> AIM OF THE EXERCISE: The required result is every line of the records that includes "reunidaspaulista".

Start of DATA FOR REVIEW

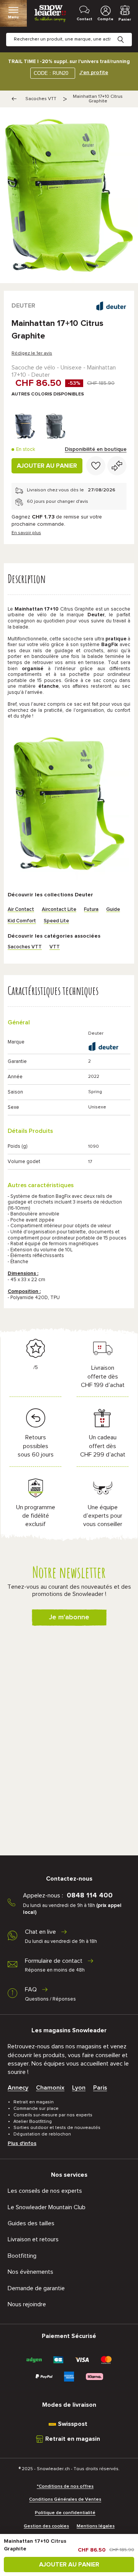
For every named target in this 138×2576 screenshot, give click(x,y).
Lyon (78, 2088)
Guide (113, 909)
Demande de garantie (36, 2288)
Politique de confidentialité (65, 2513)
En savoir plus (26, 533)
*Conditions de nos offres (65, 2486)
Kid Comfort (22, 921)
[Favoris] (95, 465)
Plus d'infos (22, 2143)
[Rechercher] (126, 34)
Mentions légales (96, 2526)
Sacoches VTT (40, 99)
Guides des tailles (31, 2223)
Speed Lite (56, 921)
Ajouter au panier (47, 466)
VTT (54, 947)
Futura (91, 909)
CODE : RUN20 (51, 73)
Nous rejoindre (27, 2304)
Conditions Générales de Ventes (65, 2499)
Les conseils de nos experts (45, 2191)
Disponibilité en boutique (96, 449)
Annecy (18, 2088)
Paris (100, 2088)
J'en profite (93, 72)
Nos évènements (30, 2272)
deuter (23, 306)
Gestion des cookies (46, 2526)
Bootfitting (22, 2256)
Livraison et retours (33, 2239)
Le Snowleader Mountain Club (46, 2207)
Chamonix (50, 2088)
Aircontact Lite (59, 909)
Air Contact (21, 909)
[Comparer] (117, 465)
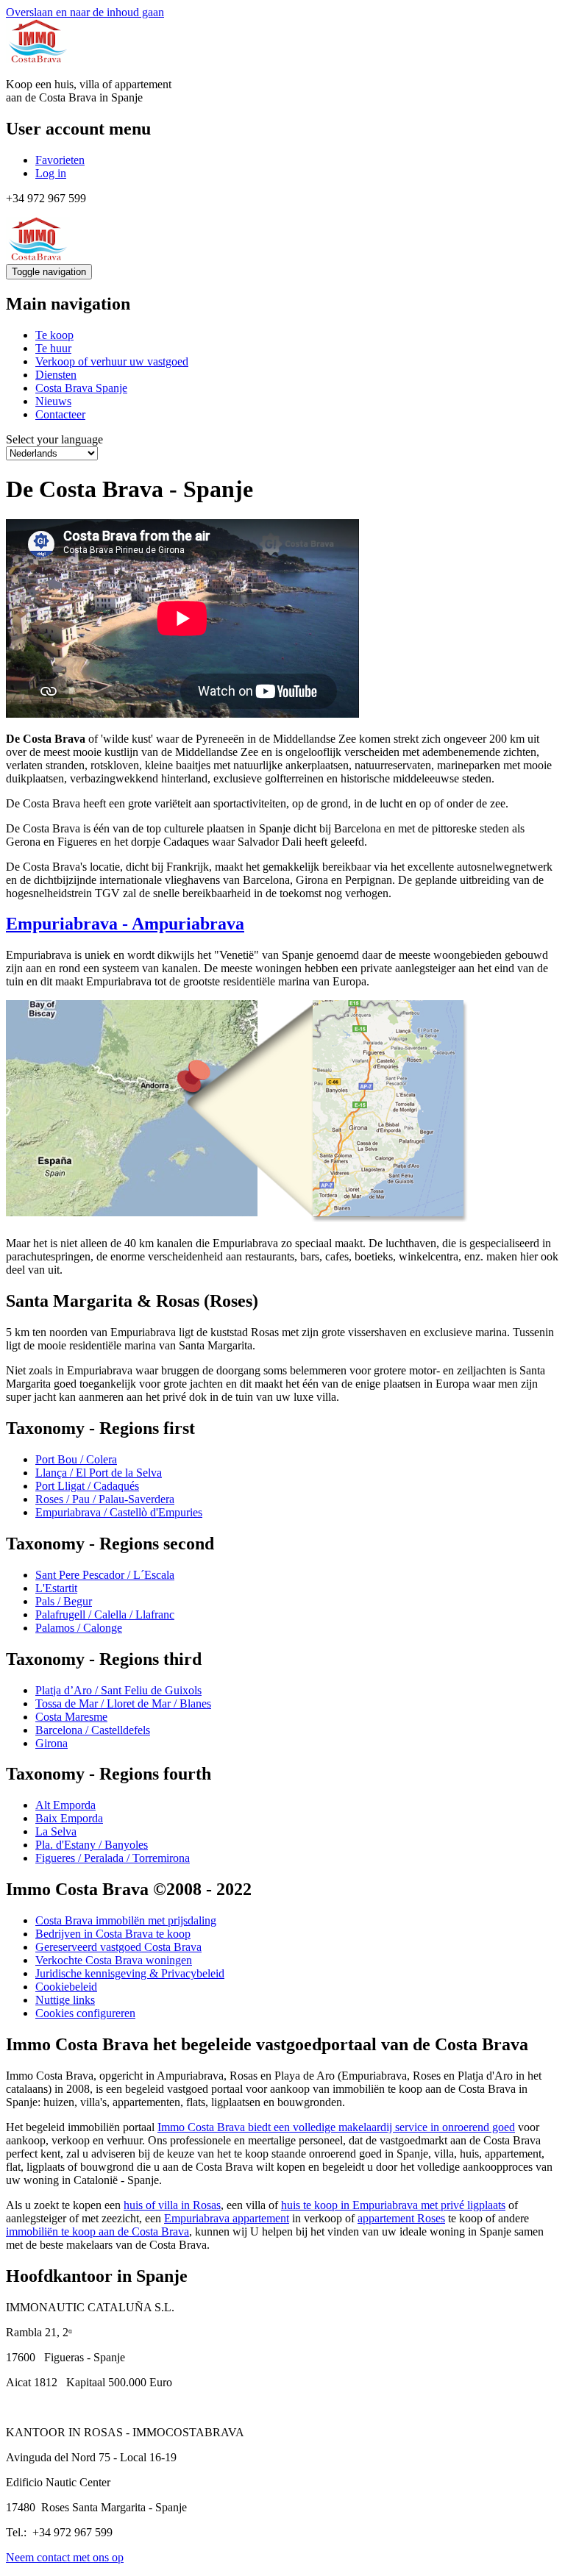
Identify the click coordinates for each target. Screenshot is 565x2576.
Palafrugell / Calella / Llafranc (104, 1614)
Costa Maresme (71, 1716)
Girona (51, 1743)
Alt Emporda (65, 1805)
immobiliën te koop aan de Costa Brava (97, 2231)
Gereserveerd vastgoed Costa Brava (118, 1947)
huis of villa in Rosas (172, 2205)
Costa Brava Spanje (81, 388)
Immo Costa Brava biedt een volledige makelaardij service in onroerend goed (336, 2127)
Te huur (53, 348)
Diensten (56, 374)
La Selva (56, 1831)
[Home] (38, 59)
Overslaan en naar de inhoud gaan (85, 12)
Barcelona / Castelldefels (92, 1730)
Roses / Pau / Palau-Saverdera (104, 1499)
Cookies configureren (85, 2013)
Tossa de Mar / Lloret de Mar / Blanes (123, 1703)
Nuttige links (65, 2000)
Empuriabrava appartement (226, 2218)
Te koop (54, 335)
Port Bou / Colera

End of DATA FOR REVIEW
Start of DATA FOR REVIEW

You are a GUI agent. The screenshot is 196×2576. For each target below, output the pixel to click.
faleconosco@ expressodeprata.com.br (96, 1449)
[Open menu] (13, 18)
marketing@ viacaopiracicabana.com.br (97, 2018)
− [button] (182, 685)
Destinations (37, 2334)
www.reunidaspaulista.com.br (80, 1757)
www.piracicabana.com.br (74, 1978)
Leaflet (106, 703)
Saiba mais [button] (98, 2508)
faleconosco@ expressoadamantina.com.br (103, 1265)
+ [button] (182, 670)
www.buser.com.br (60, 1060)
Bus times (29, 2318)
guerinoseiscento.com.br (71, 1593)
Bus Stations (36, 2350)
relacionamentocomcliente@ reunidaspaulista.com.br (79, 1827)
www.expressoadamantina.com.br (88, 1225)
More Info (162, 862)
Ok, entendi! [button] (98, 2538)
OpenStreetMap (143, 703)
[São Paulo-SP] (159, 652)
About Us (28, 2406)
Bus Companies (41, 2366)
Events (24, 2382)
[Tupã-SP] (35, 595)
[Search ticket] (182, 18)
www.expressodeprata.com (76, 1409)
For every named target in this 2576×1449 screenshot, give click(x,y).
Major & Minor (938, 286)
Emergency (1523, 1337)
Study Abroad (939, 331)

End of DATA FOR REVIEW
Start of DATA FOR REVIEW

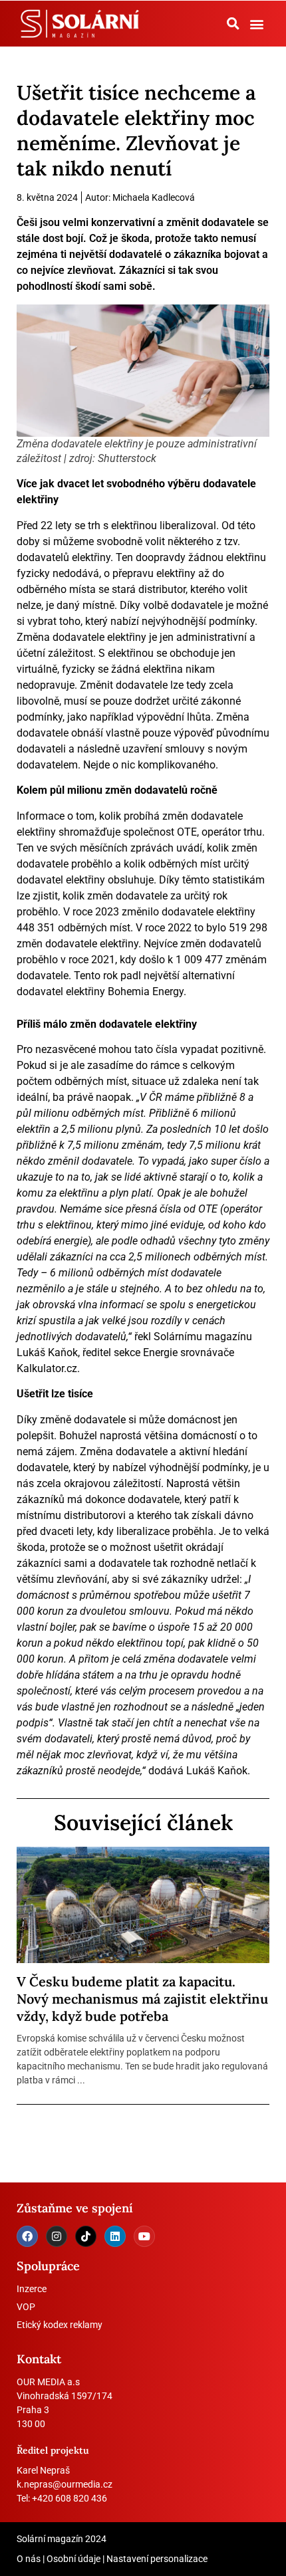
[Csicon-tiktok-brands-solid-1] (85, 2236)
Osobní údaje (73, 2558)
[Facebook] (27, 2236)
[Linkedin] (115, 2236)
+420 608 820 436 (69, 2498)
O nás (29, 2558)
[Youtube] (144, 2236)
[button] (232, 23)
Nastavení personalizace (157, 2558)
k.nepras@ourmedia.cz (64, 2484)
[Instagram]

End of DATA FOR REVIEW

> YOUR RESPONSE:
www.reunidaspaulista.com.br (80, 1757)
relacionamentocomcliente@ reunidaspaulista.com.br (79, 1827)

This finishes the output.